Mumsnet has not checked the qualifications of anyone posting here. If you need help urgently or expert advice, please see our domestic violence webguide and/or relationships webguide. Many Mumsnetters experiencing domestic abuse have found this thread helpful: Listen up, everybody

Heartbroken. I finally told him (very long)...

29 replies

JustSoScared · 18/07/2013 19:17

Long story very short, I have not been in love with my DH for about the last 5 years. He drank very heavily when we first met and it got worse after we had our first DS. He used to come home hammered on a regular basis and was utterly useless with our DS as a baby. He is withdrawn and emotionally crippled by a hellish, disfunctional childhood. I have encouraged him to seek help for his emotional problems but he has never wanted to.

He is socially very shy and is either withdrawn and very antisocial with my friends or has in the past, got totally plastered and hideously embarrassed us both.

He has lied to me endlessly. At first he was just covering his drinking tracks but more recently it became almost an obsession. It got to the point where he told me absolutely NOTHING about work, what he did outside of work or his family or anything at all.

Yet he would ask lots of questions about all the things I had been doing.

In the last few years he has made a huge effort to change. He has tried to be a better dad, laid off the drinking and done his best to be more involved at home.

The problem is, I'm just not in love him any more. I don't fancy him, I don't want to sleep with him and I despite trying desperately I just can't bring all those feelings back. I told him at the time when he was drinking that his awful behaviour was making me fall out of love with him but he carried on. There are only so many times you can watch someone collapse in a heap, or have your children find them face down on the floor in the morning before you stop loving them and just feel empty.
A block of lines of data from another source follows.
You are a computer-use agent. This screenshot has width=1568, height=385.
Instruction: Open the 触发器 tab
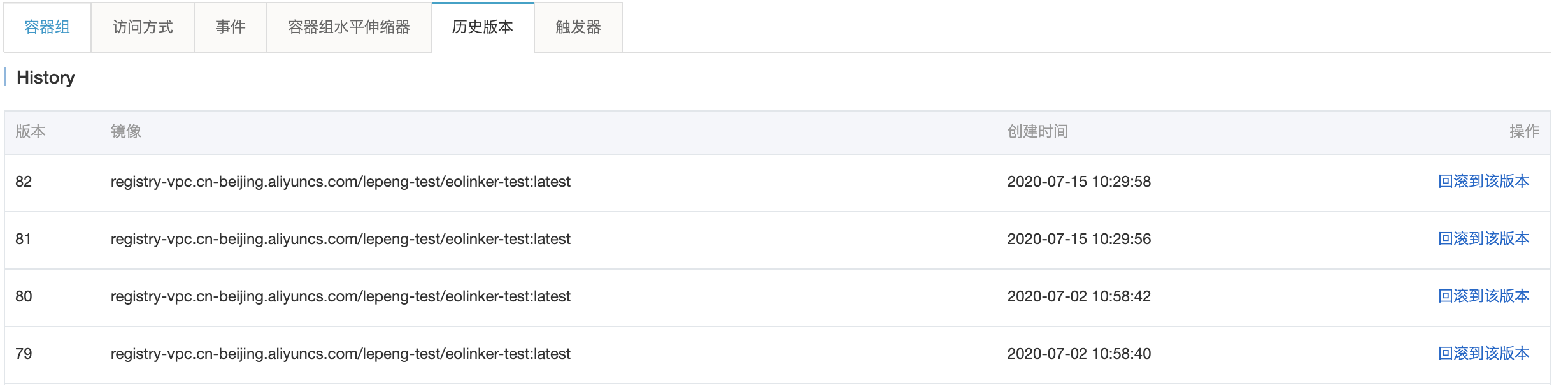coord(578,27)
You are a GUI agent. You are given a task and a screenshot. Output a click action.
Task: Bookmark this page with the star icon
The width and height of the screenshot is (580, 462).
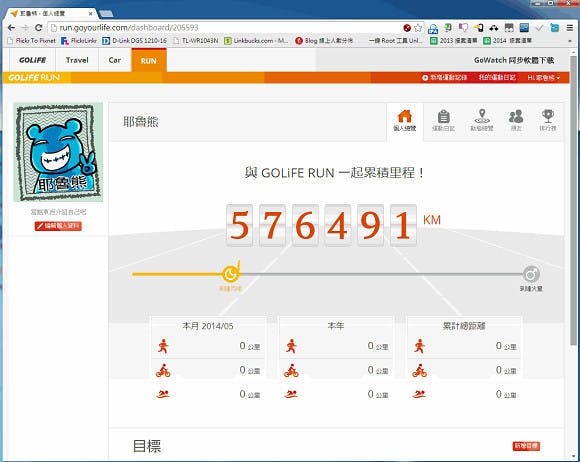pos(418,28)
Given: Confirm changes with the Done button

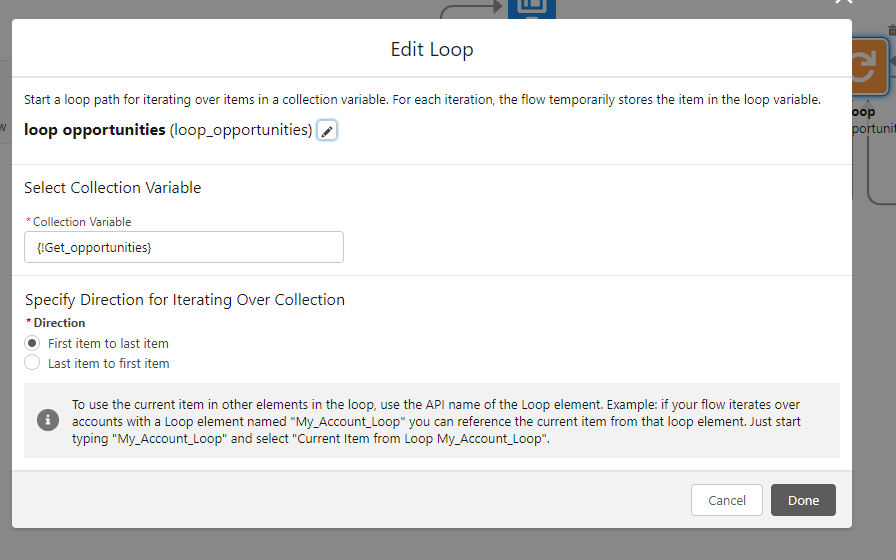Looking at the screenshot, I should tap(803, 500).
I have tried so hard, have channelled all my energy into my marriage, raised our 3 DC (I am a SAHM) and do everything at home. I have always supported him in everything.

We have tried counselling but in the end I felt that all she did was enable his behaviour and point the finger at me for not responding to his recent efforts by leaping into bed with him the way he wants me to.

Now I have told him that I can't carry on. I am so unhappy I can hardly breathe, the idea of spending the next 30 years of my life with him is more terrifying than being by myself.

So I told him, and he's absolutely bereft. He's crying and begging me to try to fix it. He loves me completely and I am so utterly heartbroken to be doing this to my family.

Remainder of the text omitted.